Ultra Naté is an American singer, songwriter and DJ with over 30 active years in the industry to boast. In that time, she’s released eight studio albums and numerous hit dance club singles–in fact, virtually all of her singles have achieved their way into the top 10 of the Billboard US Hot Dance Club Play chart. In 2016, Billboard justly ranked her as the 12th most successful dance artist of all-time.
The spirited conversation begins with a flashback to her humble beginnings: Ultra Naté fondly recalls falling in love with music during her teenage years, back in the 80s. Her fascinating story takes place in Baltimore, Maryland, at a club that Ultra describes as “our version of a Paradise Garage type venue with a massive sound system, crazy culture and vibe and amazing music… I went there one night completely unaware and the rest is history, as they say.”

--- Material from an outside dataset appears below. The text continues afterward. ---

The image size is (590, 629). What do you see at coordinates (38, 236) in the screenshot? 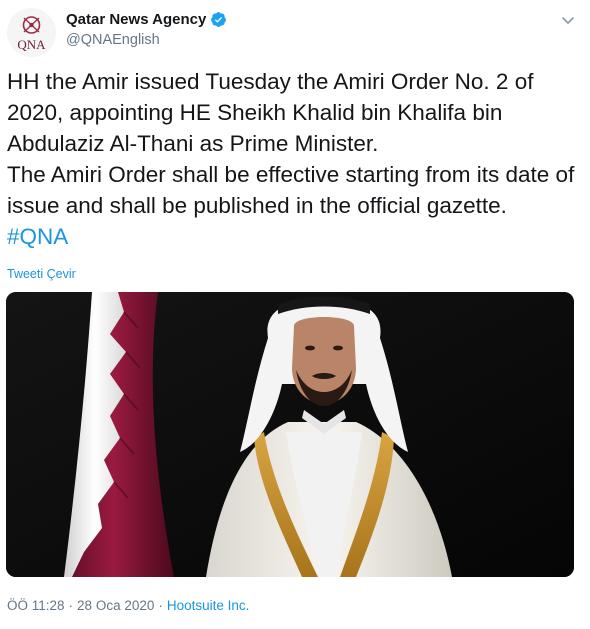
I see `hashtag-link: #QNA` at bounding box center [38, 236].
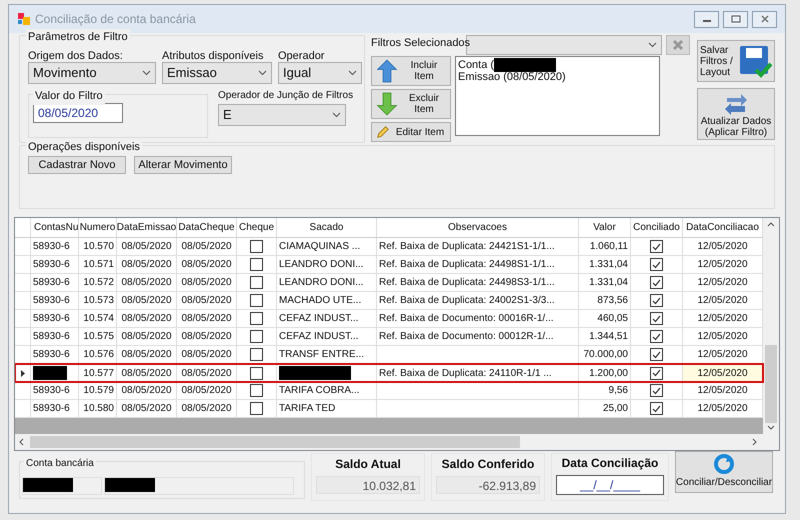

Flash forward a few successful decades later, and Ultra Naté is still brimming with never-ending creative juices. In the chaos of the pandemic, she took refuge in her studio, and that is where her latest single “Fierce” was born.
Armed with a strong premonition of social change to come in 2020, Ultra Naté partnered with trans rights advocate and actress Angelica Ross from the hit TV show POSE and American Horror Story: Fame. And activist and singer Mila Jam to brilliantly fuse a powerful message with a sensational and catchy beat. When we asked about the creative inspiration behind the new track “Fierce,” Ultra Naté shares:
It is clear Ultra Naté takes her position as someone with a large platform and influence seriously. Outside of music alone, she takes to social media to initiate conversations of social importance. When inquired how she approached the conversation of the Black Lives Matter movement, she was unhesitant: “Oh, I just kicked down the door. I don’t have to think about it. I don’t have time to be deliberating… If you have to deliberate over it, you’re already on the wrong side of history.”
Speaking about other artists that have yet to use their platform for progress she says, “If you are quiet, you are complicit. So, I then have to wonder: what is your intention for me? If I do not know your position… I mean really, that’s it. I’m still in a quandary about many people out there right now that have not spoken up.”